● **REQUESTS**
a: Based on the court judgment excerpt, decide whether each statement agrees with it, answering yes or no and quoting the words that settle it: (i) clause 9. 4.1 of the manual let an employee apply for early retirement at age 50; (ii) Mr Kamweti retired later than the Claimants; (iii) the invitation of 19th February, 2014 was open only to employees aged 50 or above.
b: Transcribe the stretch of the court judgment excerpt from "20. The Respondent" through "apply for VER.".

● **READING TEXT**
begin

The 4th Claimant worked for 10 years at KENYAC and was paid for 14 years at the respondent.

17. That the Claimants suffered discrimination by being given less favourable terms and should be paid damages. The Claimants have cited the following cases – Gladys Muthoni and 20 others versus Barclays Bank of Kenya, Petition No.25 of 2016; Christopher Onyango & Others versus Heritage Insurance Co. Ltd, Cause No.781 of 2015; and Leonard Gethoi Kamweti versus NBK, Cause No.273 of 2014.

18. The Respondent also submits that the offer inviting employees to apply for VER was a scheme outside the manual. Clause 9. 4 of the manual provides for retirement and clause 9. 4.1 an employee was entitled to apply for early retirement at age 50. In the invitation of 19th February, 2014 all employees even those below 50 years were to apply. The only way the parts could change the terms of the manual was by agreement. The claimants made application and there was acceptance. This was to recognise that the manual and CBA did not apply.

19. In National Bank of Kenya versus Pipeplastic Samkolit (K) limited, Civil Appeal No.95 of 1999 the Court of Appeal held that the court cannot rewrite terms of contract between parties and in this case parties have by agreement agreed to a VER which is not covered in the manual or CBA. In William Barsa Obutiti versus Mumias Sugar Company, Civil Appeal No.198 of 2004 (Kisumu) the court held that an employer and employee during the currency of a contract of employment can terminate it by agreement. In this case the respondent made an invitation which as accepted by the Claimant and there was agreement.

20. The Respondent also submits that there was no discrimination against the Claimant as alleged and article 27 and 41 of the constitution were not violated. The Claimant submission of letter dated 24th July, 2013 does not give evidence on discrimination on the variance in retirement package offered to Leonard Kamweti and what they were offered. Mr Kamweti was not retired on VER where the claimants were invited to apply but kamweti was above 50 years as under clause 9. 4.1. He was also retired 9 months earlier and the Claimants retired later by making an informed choice to apply for VER.

21.  The Claimants were paid all there lawful dues in terms of the offer, application and acceptance and agreement between the parties and not in accordance with the manual and CBA which did not contemplate VER. The period which the Claimants served under Kentac, a subsidiary of the Respondent cannot form the basis of the claim against the respondent as the respondent is only a shareholder. There was no evidence of transfer of service of the Claimants to the respondent. Any claims that arise against Kentac should be against such entity.

Determination

22. The main issues set out by the Claimants relate to the terminal dues paid to them following the offer for VER which they accepted under the set out terms. The Claimant have challenged the VER terms on the grounds that it was discriminatory; was unfair as some dues were paid less than what was provided for under the manual and CBA; and that the years the Claimants had worked in KENYAC before there was a merger with the Respondent were not put into account in the computation of the terminal dues.

23. The Claimants have attached letter at page 56 to the Memorandum of Claim. A circular from Kenya National Capital Corporation Limited (KENYAC) and dated 12th aplril, 1999 and provides that;

Staff

When the merger of operations of this nature takes place, it obviously has an impact on staff in many ways and in particular their future in the new scenario. It is expected that once decisions are made regarding this important area, staff will be advised.

end

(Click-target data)
begin

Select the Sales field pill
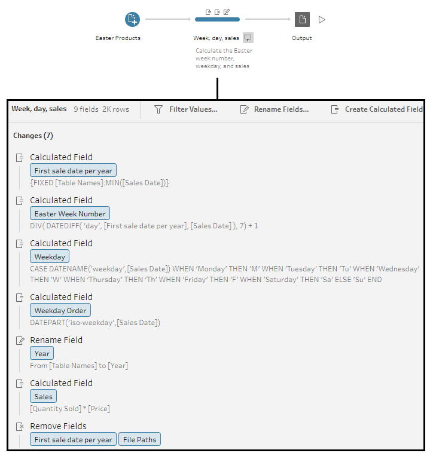The width and height of the screenshot is (433, 459). pos(43,396)
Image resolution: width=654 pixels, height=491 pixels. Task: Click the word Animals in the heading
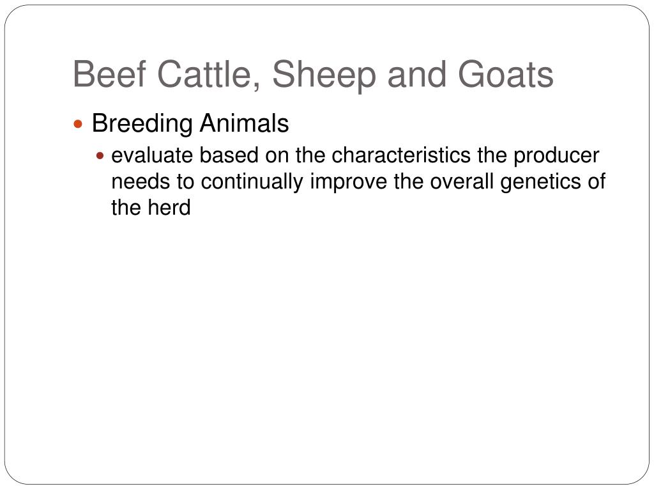click(245, 123)
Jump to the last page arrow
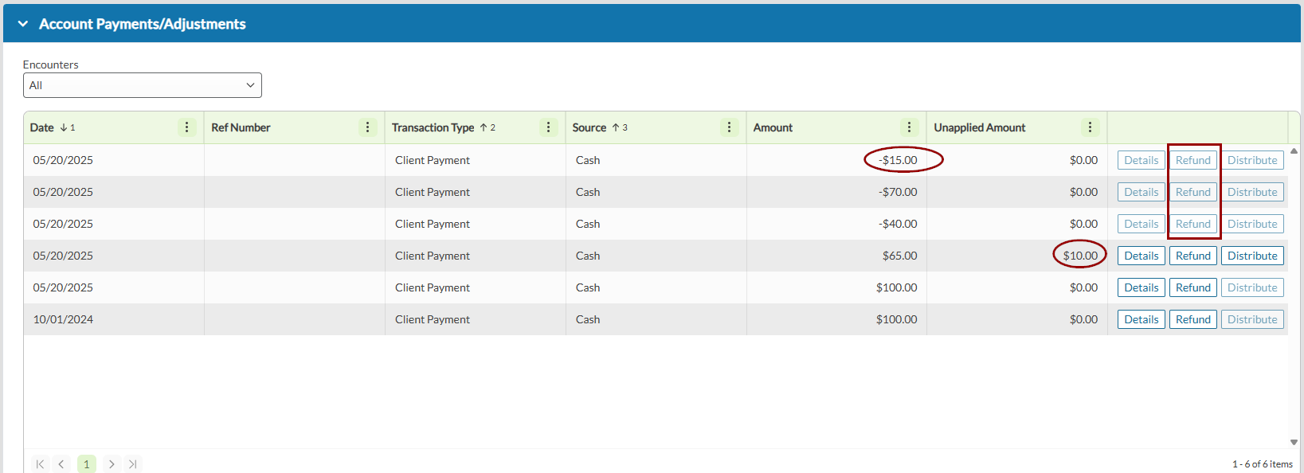 pyautogui.click(x=133, y=464)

end

● **THE SOLUTIONS**
a:
(i) Yes: "clause 9. 4.1 an employee was entitled to apply for early retirement at age 50"
(ii) No: "He was also retired 9 months earlier and the Claimants retired later"
(iii) No: "In the invitation of 19th February, 2014 all employees even those below 50 years were to apply."

b:
20. The Respondent also submits that there was no discrimination against the Claimant as alleged and article 27 and 41 of the constitution were not violated. The Claimant submission of letter dated 24th July, 2013 does not give evidence on discrimination on the variance in retirement package offered to Leonard Kamweti and what they were offered. Mr Kamweti was not retired on VER where the claimants were invited to apply but kamweti was above 50 years as under clause 9. 4.1. He was also retired 9 months earlier and the Claimants retired later by making an informed choice to apply for VER.